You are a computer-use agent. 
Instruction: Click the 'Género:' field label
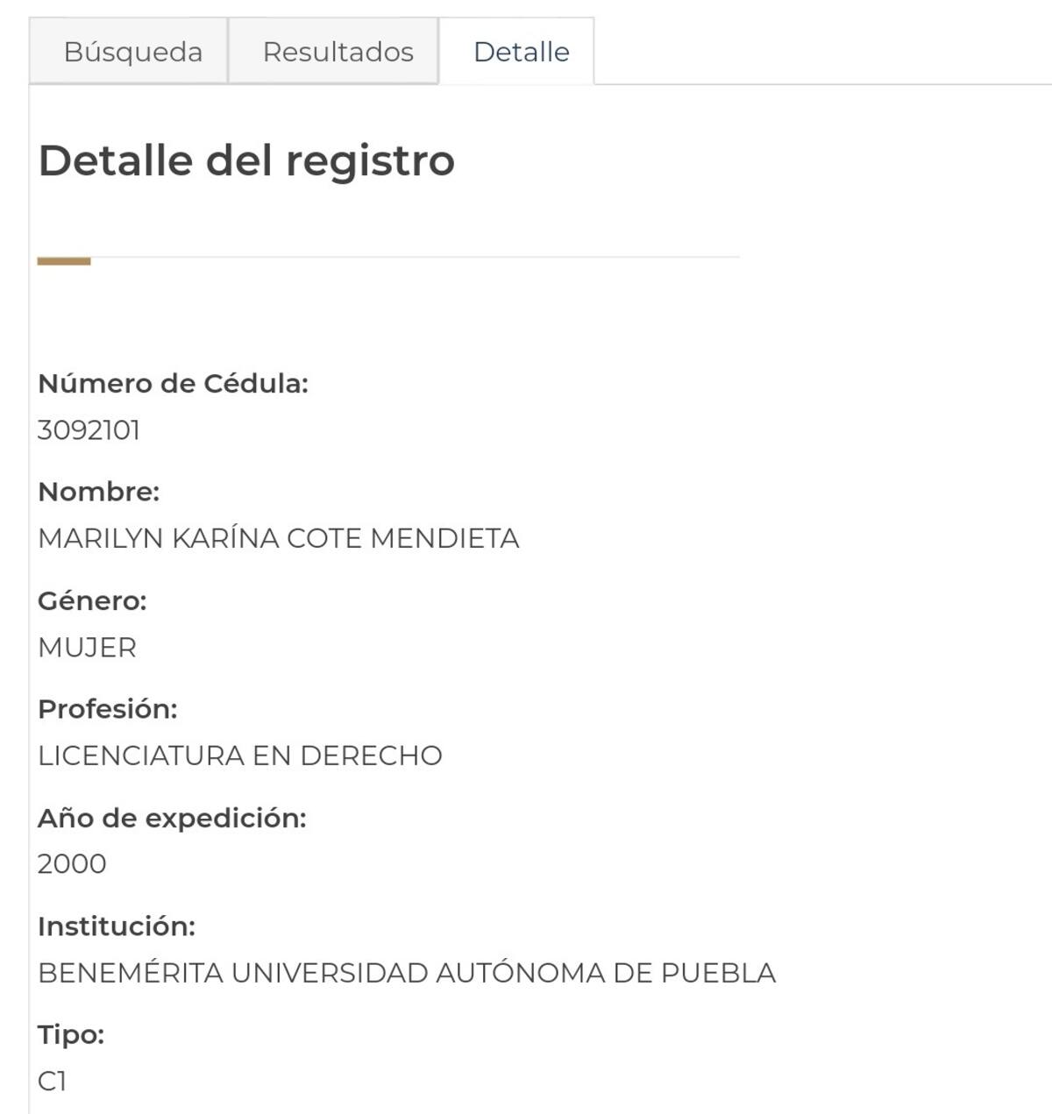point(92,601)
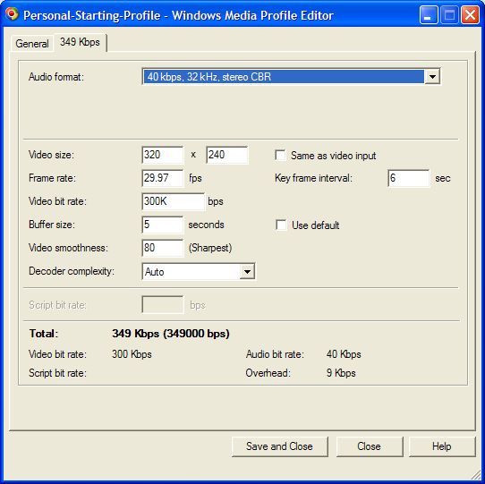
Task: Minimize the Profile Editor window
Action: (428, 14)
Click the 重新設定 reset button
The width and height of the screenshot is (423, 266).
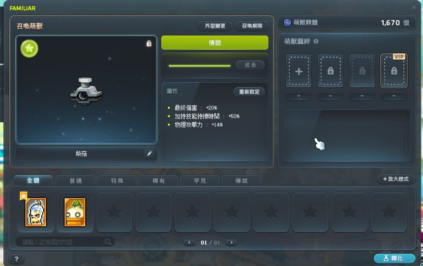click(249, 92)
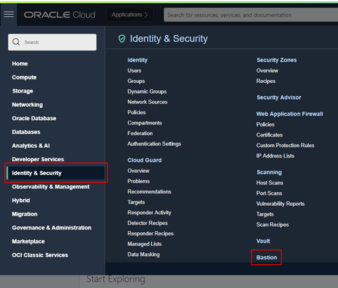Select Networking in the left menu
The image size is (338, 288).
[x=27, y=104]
□ □ □ □
Taakinstructies:
Typ alle bovenstaande records woord voor woord over en laat de afbeeldingen daarbij weg.

Volledig antwoord:
You are a computer-use agent. 
Instruction: Click the 'Género:' field label
point(92,601)
Task: Minimize the Profile Editor window
Action: (428, 14)
Click the 重新設定 reset button
The width and height of the screenshot is (423, 266).
click(249, 92)
Select Networking in the left menu
The image size is (338, 288).
[x=27, y=104]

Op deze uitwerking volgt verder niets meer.